Pencilfrying with Nikky Finney

The Blackened Alphabet

While others sleep
My black skillet sizzles
Alphabets dance and I hit the return key
On my tired But ever jumping eyes
I want more I hold out for some    more
While others just now turn over
shut down alarms
I am on I am on
I am pencilfrying
sweet Black alphabets
in an allnight oil

Nikky Finney

pan-2_300For this week’s C.O.R.A. Diversity Roll Call, participants are asked to post and discuss a poem by a woman of color. I’ve chosen to spend some time with “The Blackened Alphabet” from Finney’s 1995 collection, Rice. The book takes its name from the abundant staple crop that enslaved West Africans first cultivated in Finney’s home state of South Carolina. The food serves as a bridge between her African ancestry and black cultural traditions, particularly among women, in the American South.

I love the way the “The Blackened Alphabet” serves as a kind of opening declaration of Finney’s craft. Her “black skillet” is not just a frying pan, but her imagination or even the blank computer screen where “Alphabets dance.” As she works to reclaim her past and “hit the return key,” she envisions herself as a poet-teacher who will stir us from our mental “sleep” with her verse. Even when we hit the snooze button, she is still cooking and sounding the alarm: I am on I am on. (Love that line.)

Finney also loves wordplay, and while many of her poems are reflective and somber, she’s not afraid of humor. Her pun on the term “pencilfrying” in this poem makes me smile and reminds me of Black Arts poets like Nikki Giovanni and Sonia Sanchez (who also made upper/lowercase distinctions between black/Black). I wonder, too, if there isn’t something more erotic going on in this poem? All that sizzling and the dancing through the night….

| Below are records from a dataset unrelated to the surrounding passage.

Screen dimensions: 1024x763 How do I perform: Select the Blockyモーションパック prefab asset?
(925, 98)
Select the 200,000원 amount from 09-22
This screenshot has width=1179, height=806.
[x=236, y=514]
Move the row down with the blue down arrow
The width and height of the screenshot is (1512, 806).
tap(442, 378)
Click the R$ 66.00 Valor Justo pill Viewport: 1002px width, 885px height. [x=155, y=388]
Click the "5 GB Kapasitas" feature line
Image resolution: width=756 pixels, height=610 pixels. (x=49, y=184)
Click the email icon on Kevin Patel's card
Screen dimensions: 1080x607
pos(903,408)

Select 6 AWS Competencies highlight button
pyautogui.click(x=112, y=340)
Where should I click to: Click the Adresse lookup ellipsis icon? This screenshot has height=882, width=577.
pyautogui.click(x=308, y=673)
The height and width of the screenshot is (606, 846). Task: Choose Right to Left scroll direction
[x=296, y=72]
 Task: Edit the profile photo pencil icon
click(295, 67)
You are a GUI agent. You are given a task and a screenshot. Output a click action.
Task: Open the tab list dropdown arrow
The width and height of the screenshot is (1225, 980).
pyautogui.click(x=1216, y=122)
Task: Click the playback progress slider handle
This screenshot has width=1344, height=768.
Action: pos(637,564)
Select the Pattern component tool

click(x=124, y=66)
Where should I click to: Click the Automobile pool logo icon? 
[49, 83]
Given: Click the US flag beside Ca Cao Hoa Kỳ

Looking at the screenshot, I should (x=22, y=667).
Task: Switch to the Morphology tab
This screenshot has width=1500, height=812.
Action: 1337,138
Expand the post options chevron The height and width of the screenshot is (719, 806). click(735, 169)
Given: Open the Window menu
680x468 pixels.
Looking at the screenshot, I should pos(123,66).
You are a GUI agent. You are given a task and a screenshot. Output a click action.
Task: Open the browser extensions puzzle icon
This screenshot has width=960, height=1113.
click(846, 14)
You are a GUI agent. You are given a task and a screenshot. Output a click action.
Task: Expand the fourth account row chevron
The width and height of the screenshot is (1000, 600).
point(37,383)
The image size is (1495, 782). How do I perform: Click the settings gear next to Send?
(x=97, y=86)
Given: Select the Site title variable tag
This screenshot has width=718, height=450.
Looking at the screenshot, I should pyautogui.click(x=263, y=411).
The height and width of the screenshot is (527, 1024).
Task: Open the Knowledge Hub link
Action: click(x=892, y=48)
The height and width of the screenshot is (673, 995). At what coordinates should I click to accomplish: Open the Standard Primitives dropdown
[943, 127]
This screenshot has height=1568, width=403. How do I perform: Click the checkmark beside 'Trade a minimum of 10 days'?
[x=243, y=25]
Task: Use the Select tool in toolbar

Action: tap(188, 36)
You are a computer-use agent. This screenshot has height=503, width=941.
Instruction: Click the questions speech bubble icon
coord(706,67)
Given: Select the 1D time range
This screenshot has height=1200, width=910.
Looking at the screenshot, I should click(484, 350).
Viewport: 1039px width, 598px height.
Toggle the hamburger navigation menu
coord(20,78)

In addition to publishing Rice and two other poetry collections, Finney is a short story writer and the editor of The Ringing Ear: Black Poets Lean South.

10 responses to this post.

  1. Oh, I’m a grinning silly-wide. As soon as I saw her name, I was screaming! Am I a true nerd or what?! I have The Ringing Ear: Black Poets Lean South and I swear this is the only time I will name drop here but I met both Eady and Dericotte prior to them forming Cave Canem (one huge benefit of attending a small, liberal college is meeting folks like these poets/academics and you the audience is small and the affair is intimate) and I am very proud to say I own a few of their earliest CC anthologies.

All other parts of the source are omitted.